Quanto indietro possiamo andare?
L’episodio del camion uscito fuori strada a Resuttano, nel tratto di strada provinciale che i mezzi pesanti percorrono per aggirare l’interruzione in atto sull’autostrada Palermo-Catania, e l’annuncio della manifestazione del 24 gennaio contro le condizioni di abbandono della A18 e della A20 sono due facce della stessa medaglia. Le condizioni catastrofiche in cui versa la viabilità siciliana provocano continui incidenti e aumentano la consapevolezza degli abitanti che bisogna intervenire al più presto.
Lo scorso giugno, un dossier dell’Anas registrava che in Sicilia erano ferme opere per un miliardo e mezzo. Tra le opere citate c’erano il cantiere tra la A19 e Bolognetta, quello sulla tangenziale di Gela e quello sulla tangenziale di Catania.
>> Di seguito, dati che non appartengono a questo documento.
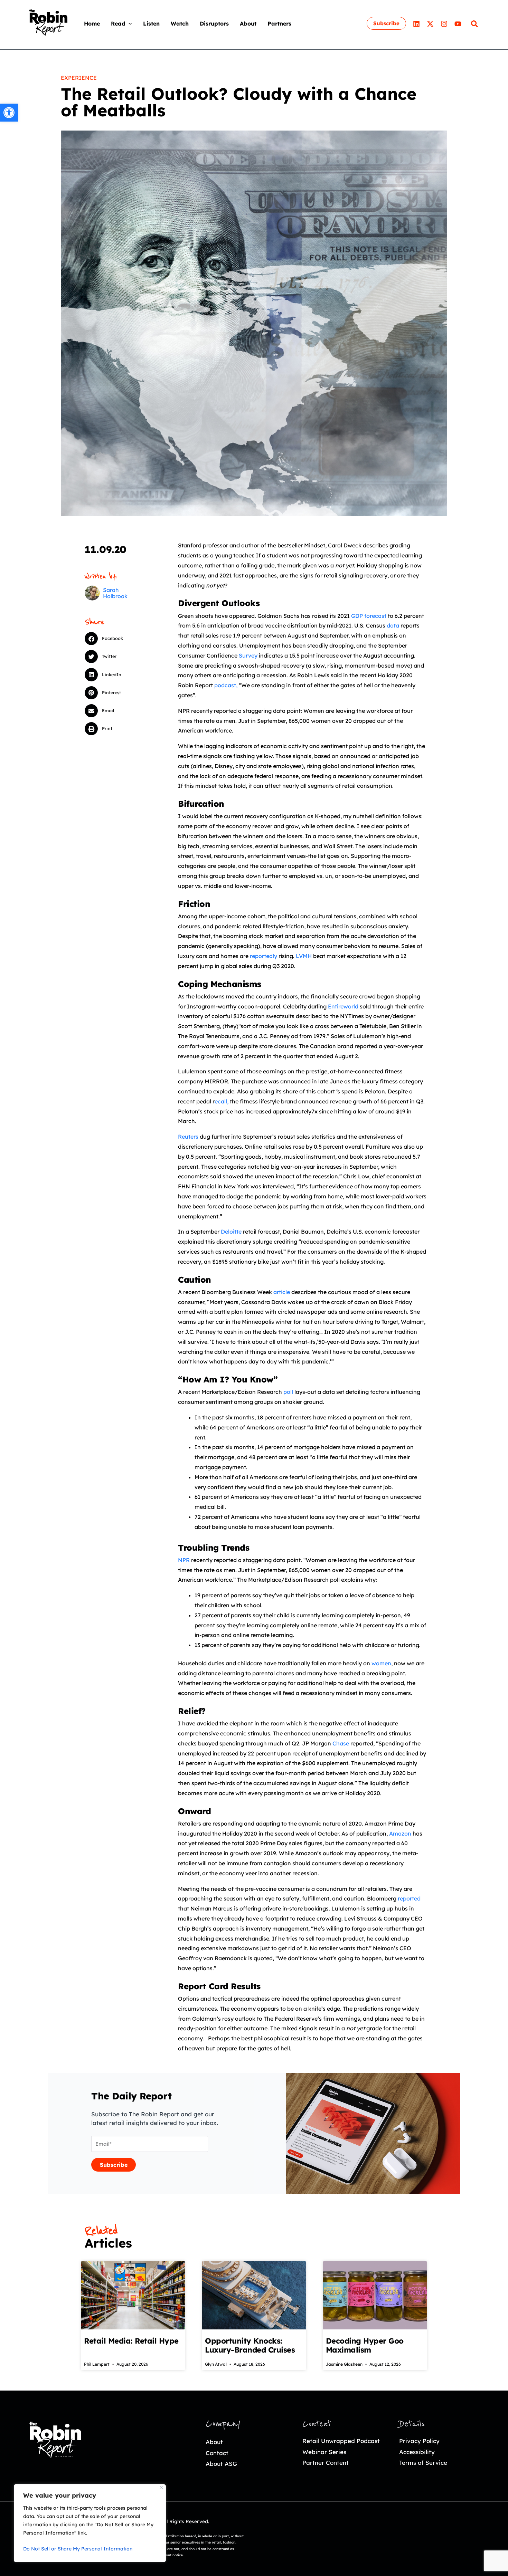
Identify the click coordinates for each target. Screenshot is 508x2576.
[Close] (161, 2487)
Per tutta risposta il PD aveva denunciato il blocco dei cantieri nonostante il Governo Renzi avesse stanziato diversi miliardi destinati alle infrastrutture attraverso il Patto per la Sicilia e i Patti per il Sud. Nello Musumeci, appena eletto, aveva preso di petto la questione con l’intento di ridimensionare il ruolo dell’Anas. Sul disastro delle infrastrutture siciliane sembrava fosse in atto una guerra di tutti contro tutti.
Cancelleri, non appena nominato viceministro alle infrastrutture e ai trasporti, aveva manifestato il più grande impegno, un vero e proprio Piano Marshall (ma quanti ne abbiamo sentiti?), e aveva garantito per il Governo Cinquestelle-PD che l’ammodernamento della mobilità siciliana sarebbe stato obbiettivo prioritario. Lo stesso Primo Ministro Conte aveva assunto il riscatto del Sud come elemento fondamentale del proprio programma. Gli investimenti necessari per l’ammodernamento della rete stradale e ferroviaria ammonterebbero, secondo il Ministero dei Trasporti e Rete Ferroviaria Italiana, a 12 miliardi di euro.
Prima di loro Crocetta aveva siglato con Renzi il Patto per la Sicilia che doveva includere mille cantieri («anzi, 1100 per la precisione» – aveva aggiunto il Governatore) e prevedeva per l’Isola finanziamenti per 5,6 miliardi di euro (500 milioni solo per il dissesto idrogeologico). 2,3 miliardi dovevano essere spesi nel biennio 2016-2017. Un’inondazione di liquidità non solo per la Regione, ma anche per i Comuni, le Città Metropolitane, i Liberi Consorzi da utilizzare per risistemare il territorio, migliorare la mobilità, ammodernare il sistema idrico, rilanciare i Beni Culturali, bonificare le aree industriali, finanziare l’edilizia residenziale pubblica, lo sport, il turismo, la portualità.
Prima ancora, Raffaele Lombardo, preoccupato per lo stato di arretratezza delle infrastrutture siciliane, aveva aperto un confronto con il Governo nazionale chiedendo un intervento per le annose incompiute. Tra queste erano segnalate il completamento della Palermo-Agrigento, l’autostrada Ragusa-Catania, la superstrada Nord-Sud Santo Stefano di Camastra-Gela.
Quanto indietro potremmo andare? Verosimilmente all’infinito. Ne verrebbe fuori un lungo elenco di annunci e piagnistei, richieste con il cappello in mano e sperpero di denaro pubblico.
Forse, dovremmo smettere di pagarle queste autostrade della morte e i treni dell’altro secolo. Bisognerebbe alzare la testa contro le promesse mai mantenute e gli annunci mai rispettati. Il 24 gennaio a Messina sarà il momento dell’inizio. Che si diffonda per tutta l’Isola!